In previous reports we have engineered an extremely thermostable endoglucanase from C. thermocellum (QM, termed herein 8A*) [24, 25]. Nevertheless, the ultrastable endoglucanase displayed no advantage over the wild-type enzyme when combined with a native exoglucanase (Cel48S) in designer cellulosomes prepared for this purpose. It seems that in this case the cohesin stabilized the wild-type dockerin-containing enzyme, but failed to confer additional stability onto the inherently stabilized mutant endoglucanase .
In this report, we examined whether the thermostable 8A* endoglucanase would act in synergy with an enhanced thermostable exoglucanase Cel48S from C. thermocellum into more complex designer cellulosomes. Arnold and colleagues  examined 60 Cel48S mutants (each with an average of 106 mutations) obtained by shuffling 3 known GH48 catalytic modules using the SCHEMA program (a structure-guided, site-directed protein recombination method).
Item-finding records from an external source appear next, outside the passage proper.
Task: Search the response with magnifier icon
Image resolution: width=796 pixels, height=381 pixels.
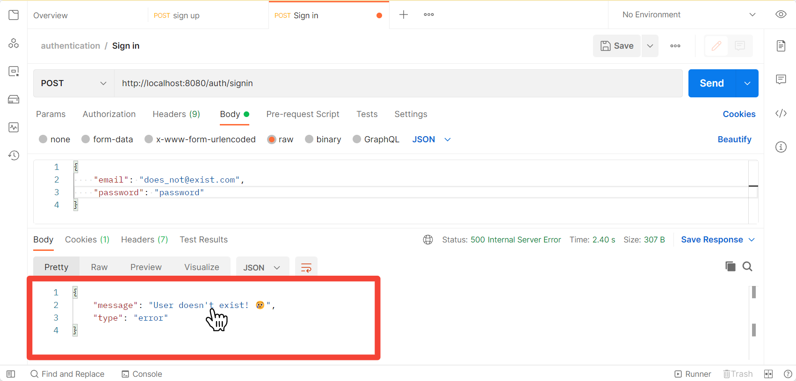Action: [x=747, y=266]
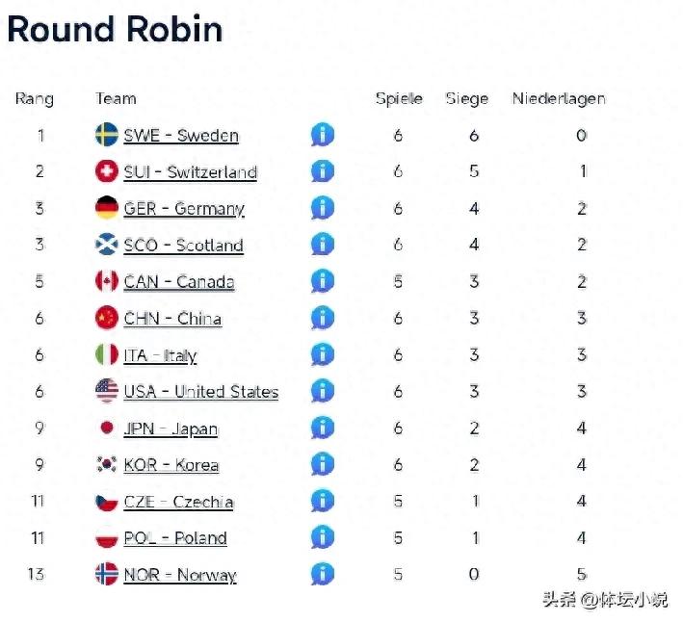Open the SWE - Sweden team link
The image size is (683, 623).
tap(180, 136)
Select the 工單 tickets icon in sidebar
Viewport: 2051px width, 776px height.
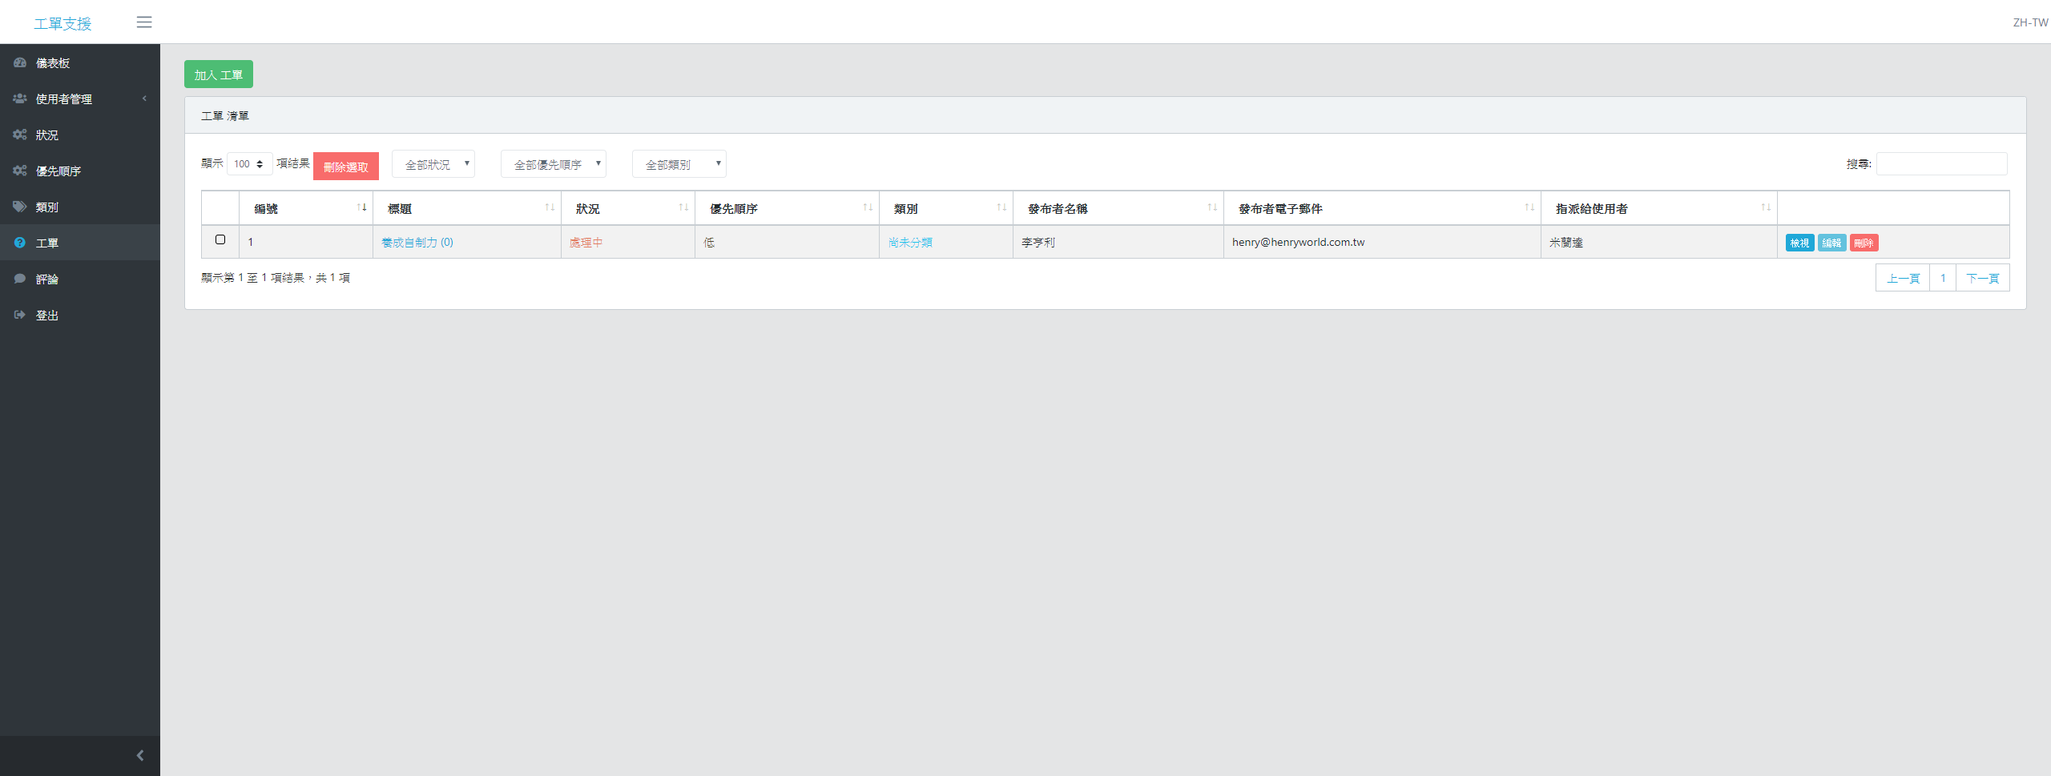(20, 242)
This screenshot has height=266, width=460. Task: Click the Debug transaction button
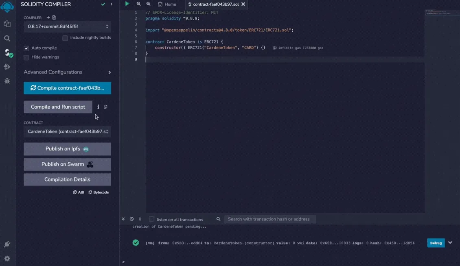436,243
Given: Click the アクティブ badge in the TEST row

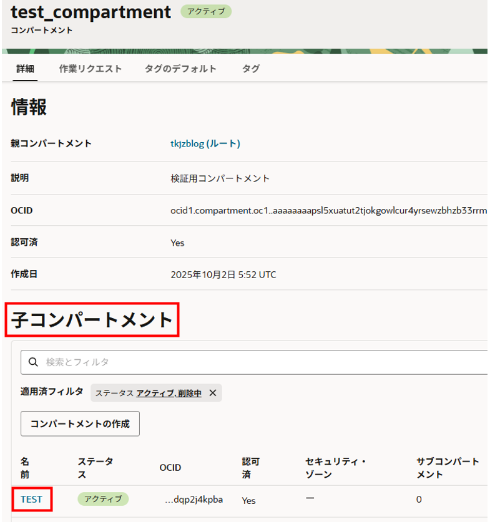Looking at the screenshot, I should (x=103, y=499).
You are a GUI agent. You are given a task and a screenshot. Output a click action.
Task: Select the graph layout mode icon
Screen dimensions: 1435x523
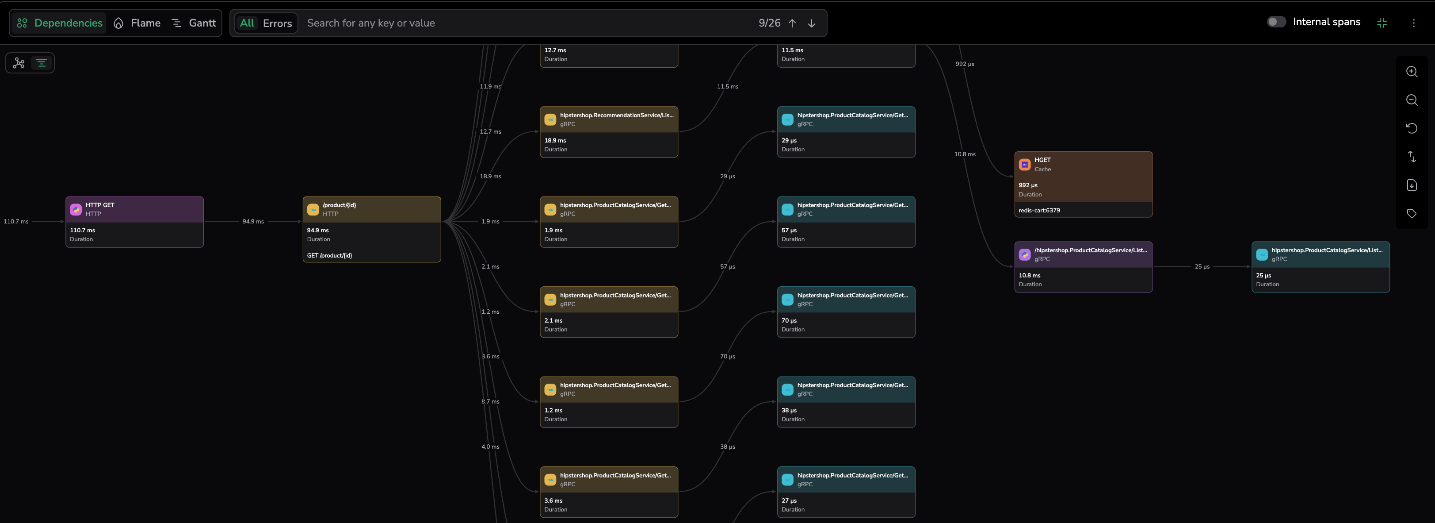tap(19, 63)
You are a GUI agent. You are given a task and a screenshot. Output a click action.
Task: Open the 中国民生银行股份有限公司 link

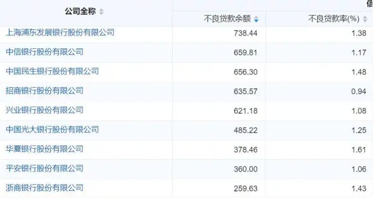point(52,71)
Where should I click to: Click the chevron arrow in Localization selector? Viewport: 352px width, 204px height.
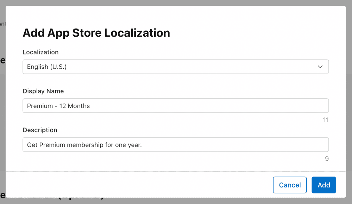(320, 67)
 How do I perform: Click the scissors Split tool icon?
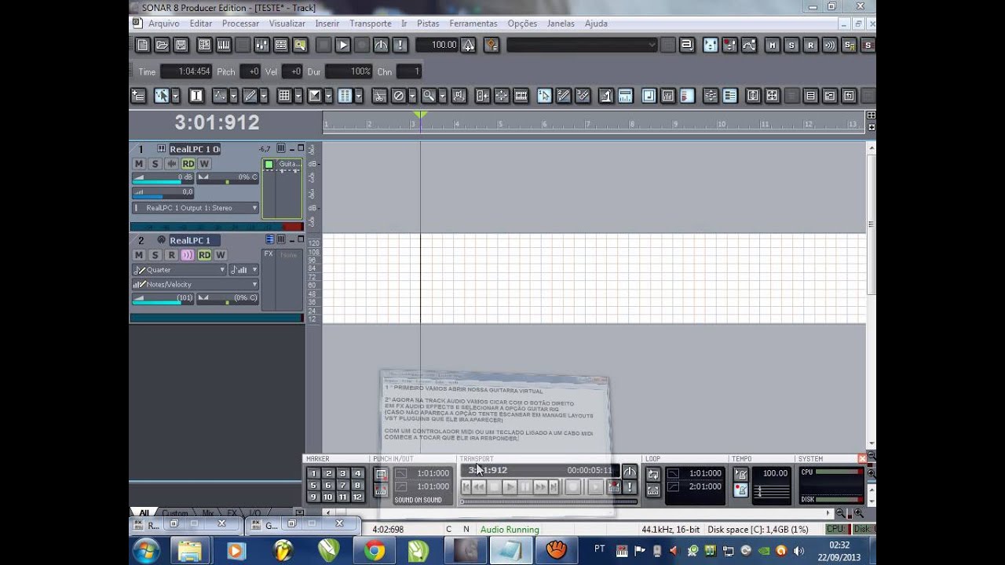tap(379, 96)
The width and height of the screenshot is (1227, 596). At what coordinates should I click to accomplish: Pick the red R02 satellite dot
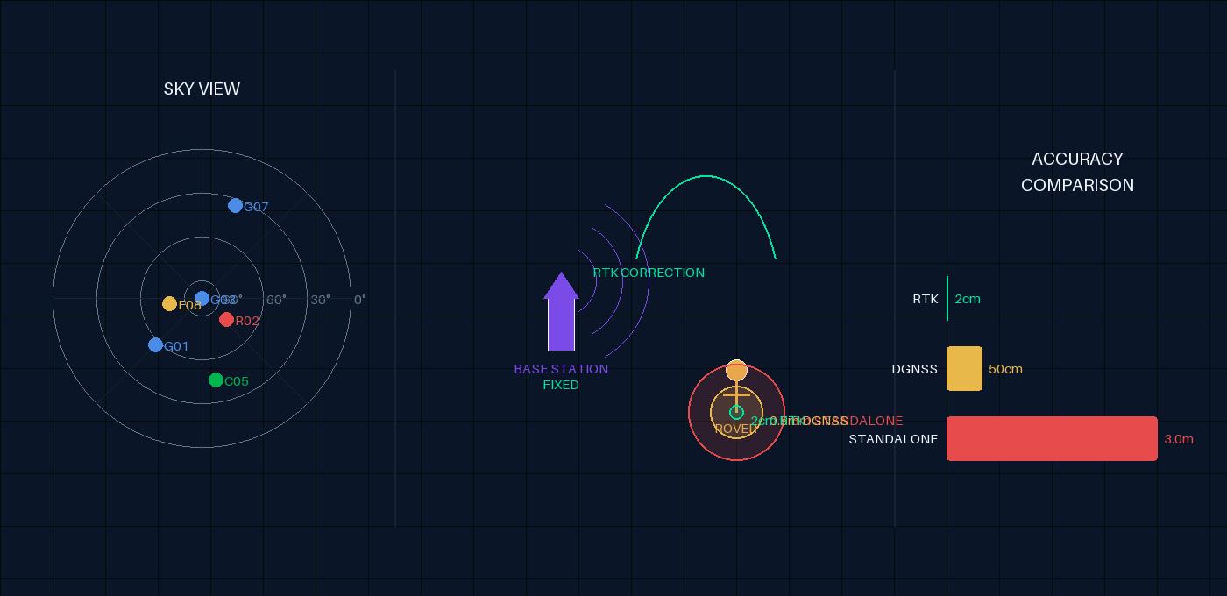pos(226,320)
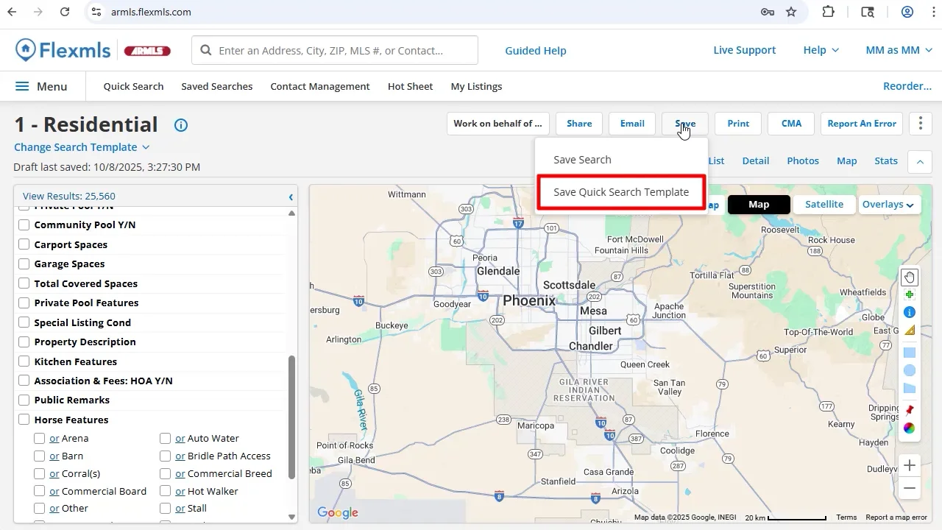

This program identifies crossover sites for recombination of homologous proteins that maximize the likelihood that proteins in the resulting library will retain their folded structure. We selected five of these mutants and tested them before incorporation of the best performing Cel48 mutant into thermostable designer cellulosomes.
The Cel8A endoglucanase and the Cel48S exoglucanase are the most highly expressed cellulases secreted extracellularly as components of the C. thermocellum cellulosome complex . Their action is complementary and results in high levels of synergy on the cellulosic substrate . Nevertheless, their product of degradation, cellobiose, is known to induce feedback inhibition on the cellulase components [30, 31], and the integration of β-glucosidase in cellulosomes was demonstrated to enhance cellulosic substrate degradation . Therefore, to ensure optimal enzymatic degradation we included a thermostable β-glucosidase generated by error-prone PCR into our thermostable designer cellulosomes. A recent study indicated that the chimaeric scaffoldin used in designer cellulosomes should also be adapted to resist at temperatures over 60 °C . Therefore, we designed a novel chimaeric scaffoldin composed entirely of cohesin modules originating from thermophilic microbes. The action on microcrystalline cellulose of the resultant thermostable trivalent designer cellulosome was examined and compared to complementary conventional designer cellulosomes.
Plasmid designs of BglA, 8A*, Cel48S, Cel48S*, Scaf·BTFA and Scaf·T were described previously [9, 24, 27, 32, 34, 35]. Primers for the design of BglA-v, BglA-v*, BglA*-f (in pET21a, Novagen Inc., Madison, WI), 8A-g, 8A*-g, 8A*-b (in pET28a, Novagen) and Scaf·GTV (in pET9d) are listed in Table 1.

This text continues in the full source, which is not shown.